指示 1: 読解文の「みなさん、はじめまして。今ご」から「ゃないかなと思っております。」までをすべて書き直してください。その際、「門徒倶楽部」は「世話人会」に改めてください。
指示 2: 次の(a)〜(c)が読解文の内容と合っているか、それぞれ「はい」か「いいえ」で答えてください。判断の決め手になる読解文の言葉も、そのまま引用してください。(a) 講師が法話会の講師を頼まれたのは、確か1年前だった。(b) 講師は電車で会場まで来た。(c) 講師は、仏教用語を多く使って仏教を語るべきだと考えている。

読解文:

◆ ◆ ◆ ◆ ◆ ◆ ◆

新春法話スペシャル
お待たせ! 蓮光寺門徒倶楽部主催「真夏の法話会」から

武田定光師・法話実況中継
「生活実感としての親鸞」
ダイジェスト版

1999年8月7日(土) 会場: 蓮光寺
講師: 武田定光師(江東区・因速寺住職)

縁=いのちの背景をいただく

みなさん、はじめまして。今ご紹介にあずかりました武田でございます。この「真夏の法話会」の講師をやってほしいと本多雅人さんのほうから言われたのは、確か1年前だったと思うんですね。その時は何も考えずにといいましょうか、「あ、いいよ」なんて感じで引き受けてしまいまして、日が迫ってきましたら今大変後悔しております。しかし門徒倶楽部の方々の、ご丁寧というんでしょうか、行き届いた皆様へのご案内、企画からですね、そしてこのような場を設定して頂いた、そういうことには非常に身の引き締まる思いを感じさせて頂きました。

私は基本的にあまり仏教用語を使わないようにして仏教を表現しなければ駄目だというふうに自分で思っております。仏教用語を使わないで仏教を語るということをこれからやっていかないと、おそらく今の時代に我々の教えは残っていけないだろうな、ということは思っております。そんなようなことを思いまして、この場に立たせて頂いたらいいんじゃないかなと思っております。

ここまでタクシーで参りましたが、お花茶屋を過ぎたあたりで大きな音がしまして、振り返りましたら、私のタクシーの通り過ぎた後ろで交通事故があったんですね。ちょうど私の後ろにずっと付いてきた車に、向こうから右折してきた車が見ないで突っ込んでしまった形なんですね。大変な音がして、運転手も振り返って、「あれはもうグチャグチャだ」と言っておりました。もうちょっと遅かったら我々の車も巻き込まれたのではないかなというふうに思います。そうすると、何か、そういうところで仏教っていうものがあるのかなって思うのですね。もしあと何秒か遅れていたら、恐らく私はここには来ていないと思います。そうしますとね、みなさんがこうやって足を運んでこられたということも、これはやっぱりよくよくの御縁。「えにし」という。縁がなければやはり、どんなにこの会に来たいと思っていても来ることはできません。みなさんはここに足を運んできたのは自分の意志で来たというふうに思っているかもしれませんけど、それは100分の1ぐらいのことなのですね。あとはほとんど縁です。もし縁がなければ、ちゃんと自動車は動いていたかとか、まさに事故にあわなかったとか、対処がよかったとか、大雨が降らなかったとか、親が亡くなるとか、身内の者が事故にあうとか、いろんな様々な原因があって、もし縁が一つでも熟さなかったら、みなさんここにいない訳ですね。そうしますと、自分がここに存在している、何でもない、座っているっていうことが、これが大変なことなんだなっていう、こういうものの感じ方っていうのが仏教の感じ方ではないかと思います。当たり前のことが当たり前ではないんだなということですね。我々は、このようにただ座っている、呼吸をして生きている、その何でもないことが、これが大変なことなんだなぁっていう、実感というんですかね。これがやっぱり仏教の感じ方なんじゃないかというふうに思います。

◆ ◆ ◆ ◆ ◆ ◆ ◆

保存データ:
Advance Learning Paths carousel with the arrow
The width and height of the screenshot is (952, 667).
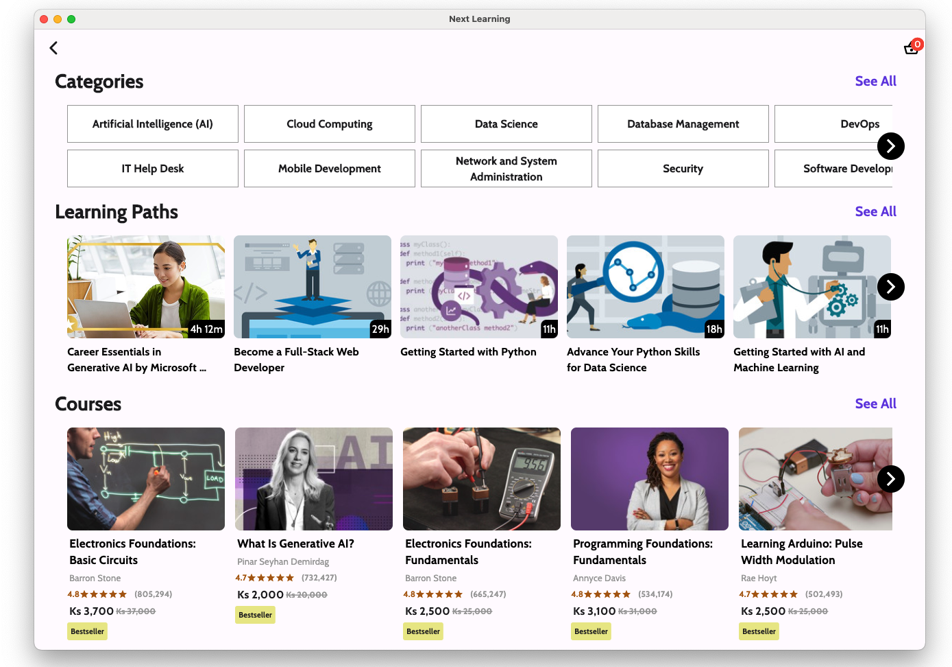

◆ ◆ ◆ ◆ ◆ ◆ ◆

回答文 1:
みなさん、はじめまして。今ご紹介にあずかりました武田でございます。この「真夏の法話会」の講師をやってほしいと本多雅人さんのほうから言われたのは、確か1年前だったと思うんですね。その時は何も考えずにといいましょうか、「あ、いいよ」なんて感じで引き受けてしまいまして、日が迫ってきましたら今大変後悔しております。しかし世話人会の方々の、ご丁寧というんでしょうか、行き届いた皆様へのご案内、企画からですね、そしてこのような場を設定して頂いた、そういうことには非常に身の引き締まる思いを感じさせて頂きました。

私は基本的にあまり仏教用語を使わないようにして仏教を表現しなければ駄目だというふうに自分で思っております。仏教用語を使わないで仏教を語るということをこれからやっていかないと、おそらく今の時代に我々の教えは残っていけないだろうな、ということは思っております。そんなようなことを思いまして、この場に立たせて頂いたらいいんじゃないかなと思っております。

回答文 2:
(a) はい。「確か1年前だったと思うんですね」
(b) いいえ。「ここまでタクシーで参りましたが」
(c) いいえ。「あまり仏教用語を使わないようにして仏教を表現しなければ駄目だ」